Submitted to: Journal of Cotton Science
Publication Type: Peer Reviewed Journal
Publication Acceptance Date: March 5, 2007
Publication Date: October 21, 2007
Citation: Chun, D.T., Gamble, G.R. 2007. Using the reactive dye method to covalently attach antibacterial compounds to cotton. Journal of Cotton Science. 11:154-158. Interpretive Summary: Trimethoprim and sulfamethoxazole could be made to behave as reactive dyes which can convalently bind to cotton fabric. When doing so, the cotton fabric is imparted with antibacterial properties which appear to persist through multiple laudering. As currently applied, the effect of antibiotic concentration should be investigated to determine areas of efficacy. However this ease of application may extend to the use of other antibiotic drugs to provide value to cotton fabric where tailored or designer antibacterial fabric is desired.

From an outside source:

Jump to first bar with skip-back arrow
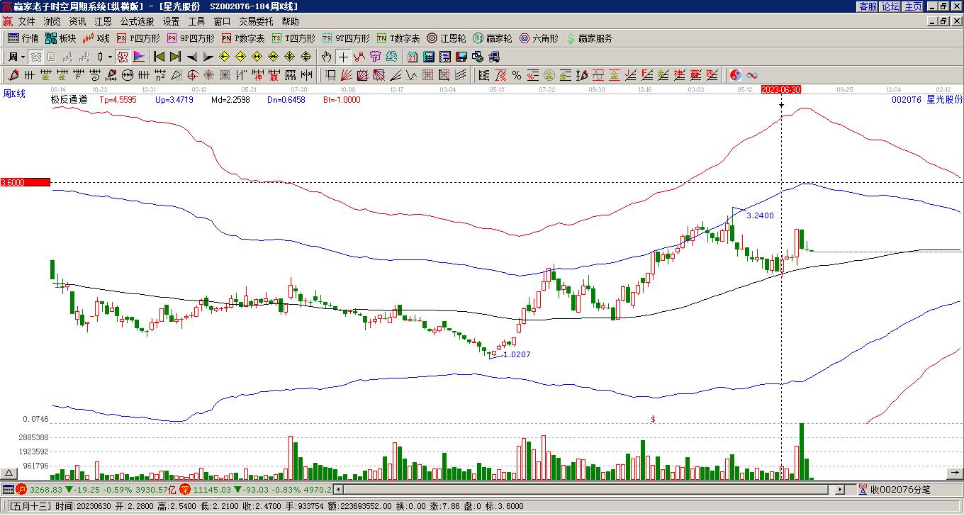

Technical Abstract: For a long time, fibers and fabric with naturally antibacterial properties or treatments to provide antibacterial properties were the main emphasis where the quality and durability of the textile material was the main concern. The textile industry has since been attempting to develop antibacterial fabric to protect the wearers against spread of diseases with the concern of the general public for improved sanitation and personal protection against disease transmission. Most of the emphasis for treating fabric has been to attach biocidal or some bacteriostatic groups to the fabric surface. The approach taken in this study was to attach well described antibacterial drugs to cotton fabric with the goal that if this could be done easily, perhaps specific antibacterial drugs could be attached specifically for situations where such treated fabric could act as barriers against specific diseases or wound infections. Trimethoprim and sulfamethoxazole were modified to act as reactive dyes which were both individually or in combination covalently bonded to the surface of cotton fabric in order to impart the fabric with antibacterial properties. Some of the treated fabric was subjected to multiple washings to determine durability of the binding of the antibiotic to the fabrics. The treated fabrics were then assayed for antibacterial properties adn the results are reported here. The preliminary results of the antibacterial assays suggest that the antibacterial compound, trimethoprim, is tightly bound to the cotton fabric and imparts the fabric with antibacterial properties which is durable through multiple washes. The antibacterial assay results show that both trimethoprim and sulfamethoxazole separately or when used together, imparts antibacterial properties with cotton fabric. These early results suggests that other compounds may be used to attach specific antibacterial compounds to fabric to create specific usage, designed or tailored fabrics to meet specialized needs.